Brief: A faithful retyping of every entry below is wanted, with images left out.

Material provided:
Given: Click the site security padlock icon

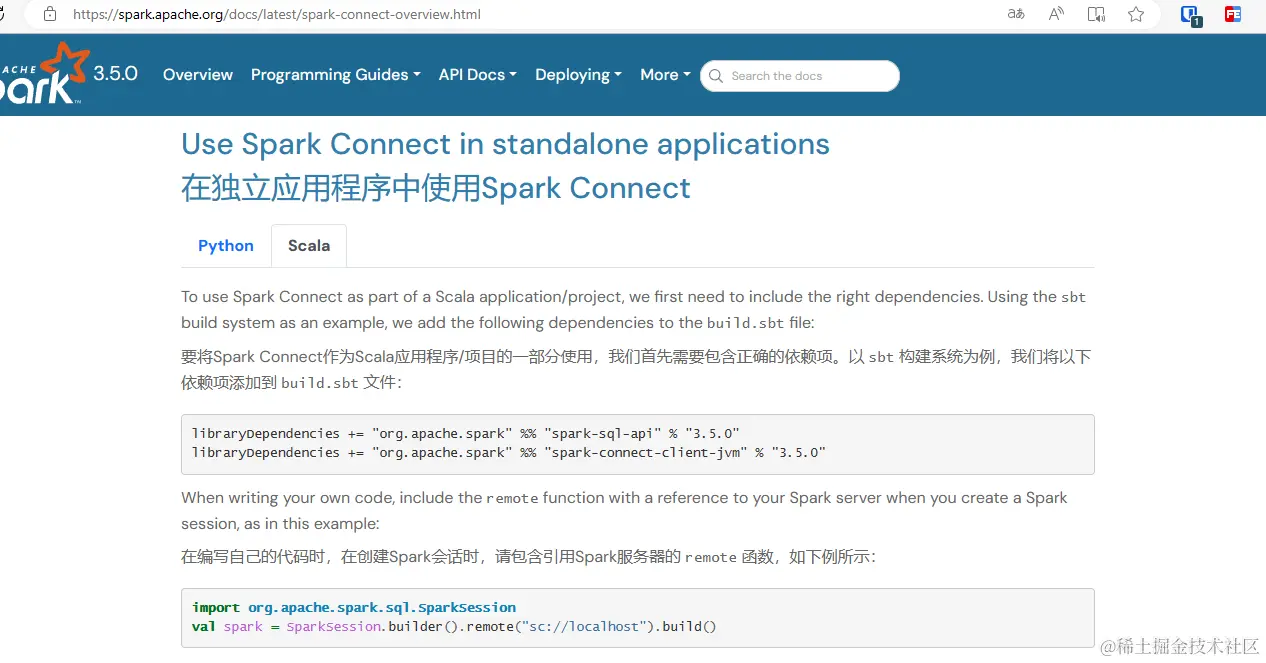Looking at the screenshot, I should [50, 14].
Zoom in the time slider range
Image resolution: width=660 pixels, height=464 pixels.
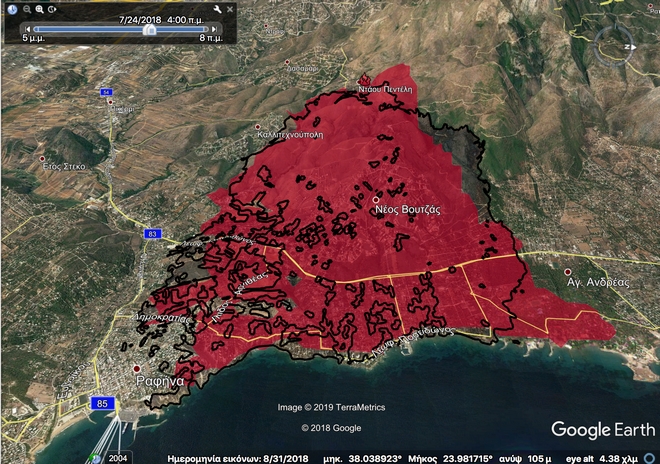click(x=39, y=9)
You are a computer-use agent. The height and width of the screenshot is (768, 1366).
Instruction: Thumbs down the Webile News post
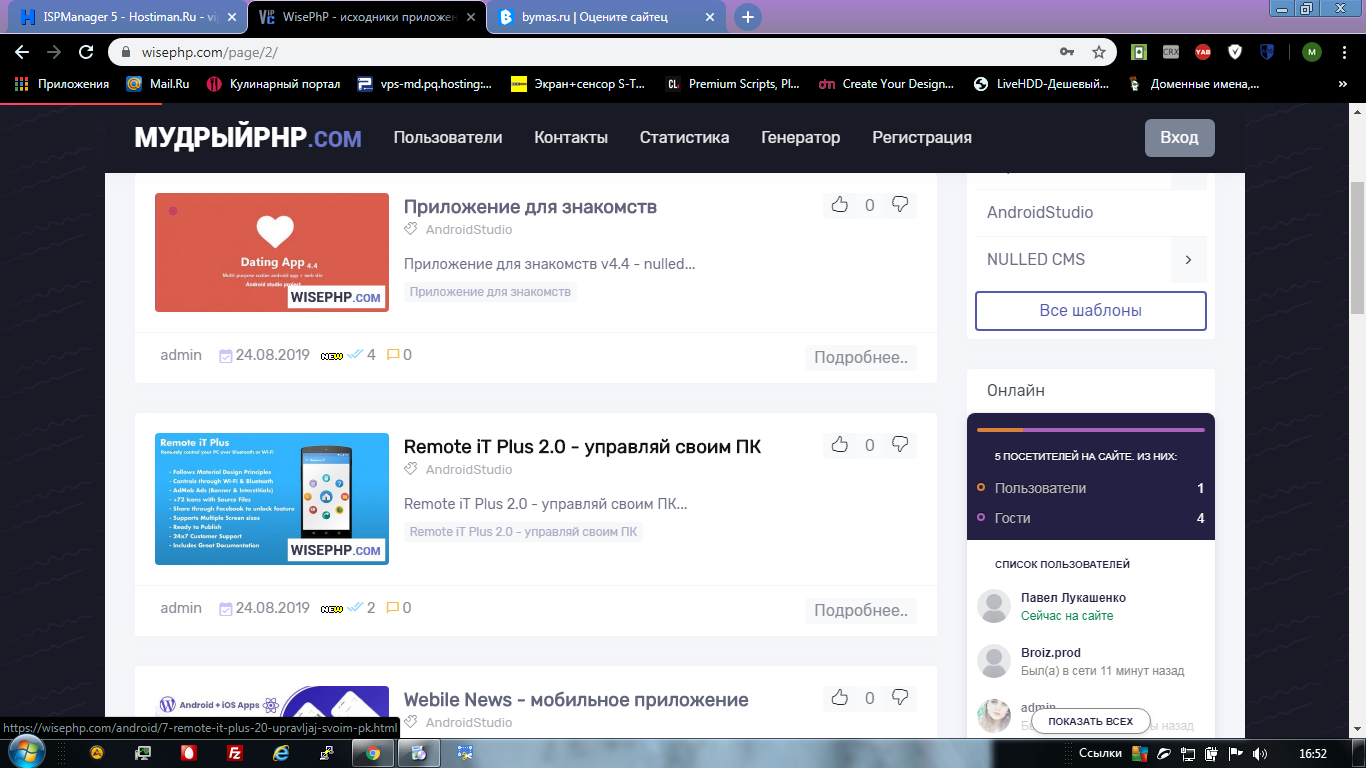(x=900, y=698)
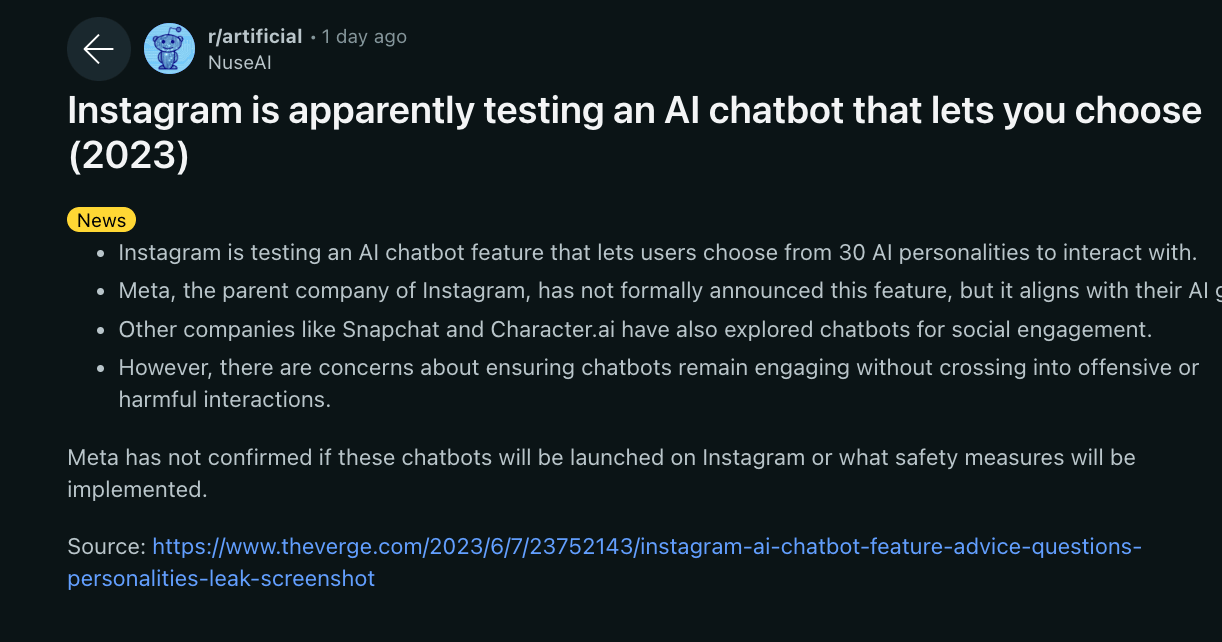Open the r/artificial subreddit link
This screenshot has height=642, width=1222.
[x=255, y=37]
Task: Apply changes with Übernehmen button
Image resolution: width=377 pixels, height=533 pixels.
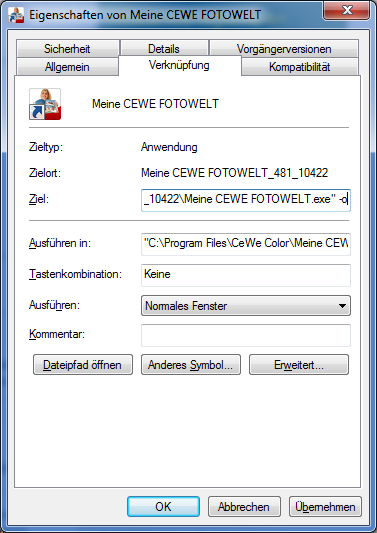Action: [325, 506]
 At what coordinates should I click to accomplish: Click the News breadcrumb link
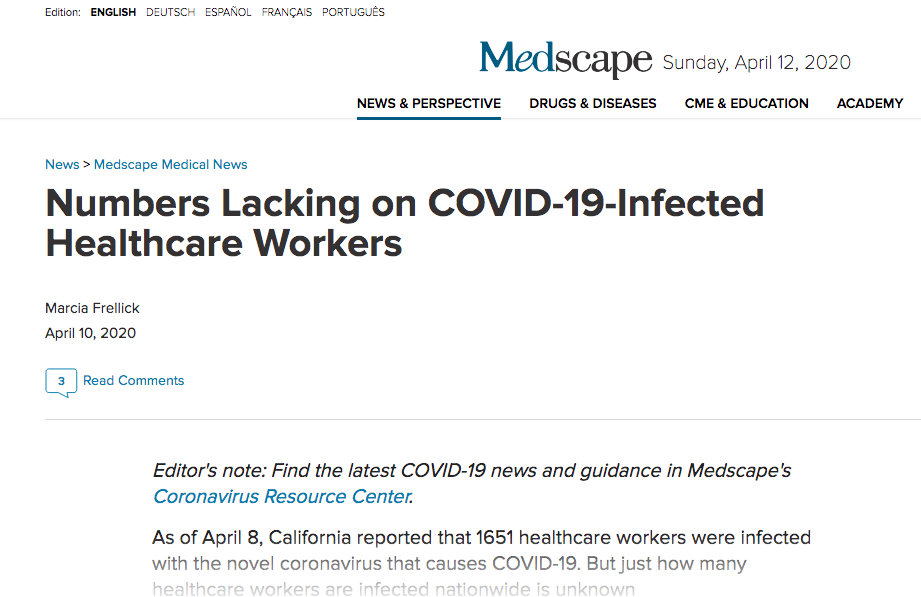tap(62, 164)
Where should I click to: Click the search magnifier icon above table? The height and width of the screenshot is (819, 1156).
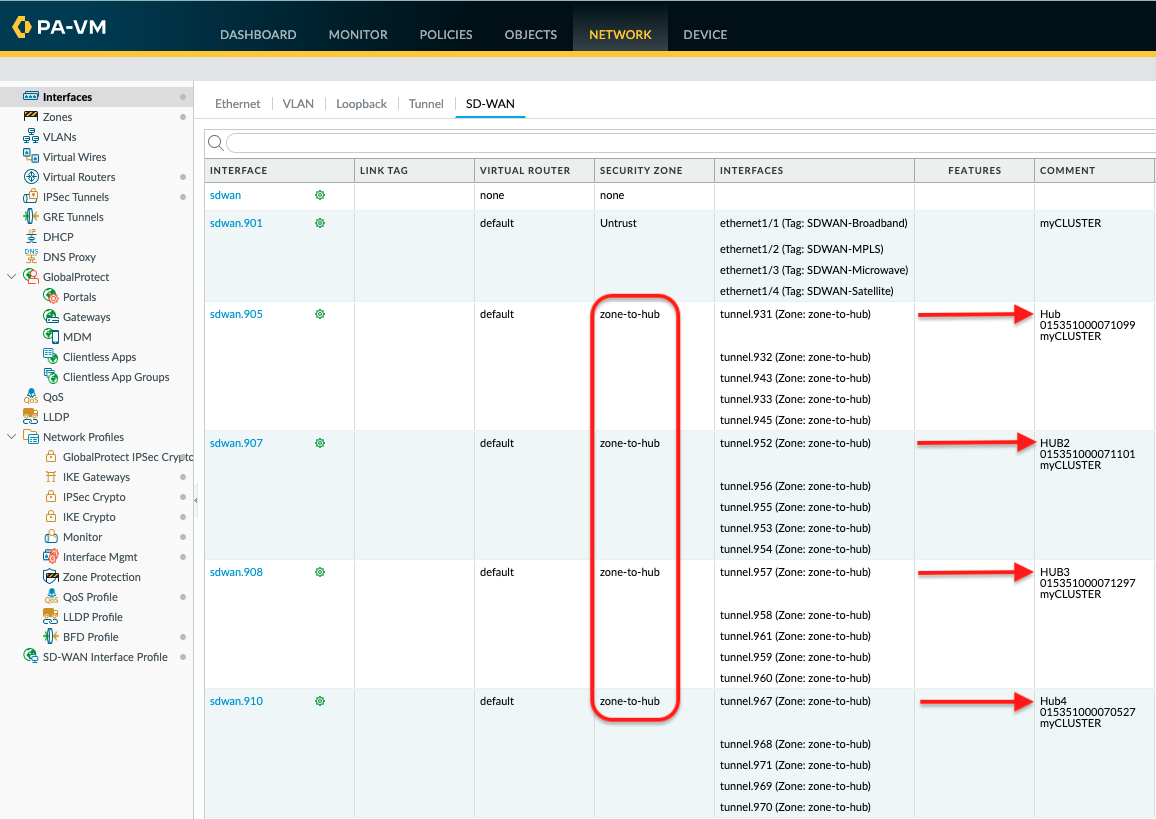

Result below:
Given: Click the site security padlock icon

Looking at the screenshot, I should [50, 14].
Zoom in the time slider range
Image resolution: width=660 pixels, height=464 pixels.
click(x=39, y=9)
You are a computer-use agent. The height and width of the screenshot is (768, 1366).
Instruction: Thumbs down the Webile News post
(x=900, y=698)
Open the r/artificial subreddit link
This screenshot has height=642, width=1222.
[x=255, y=37]
Task: Apply changes with Übernehmen button
Image resolution: width=377 pixels, height=533 pixels.
Action: [325, 506]
 At what coordinates should I click to accomplish: Click the News breadcrumb link
tap(62, 164)
Where should I click to: Click the search magnifier icon above table? The height and width of the screenshot is (819, 1156).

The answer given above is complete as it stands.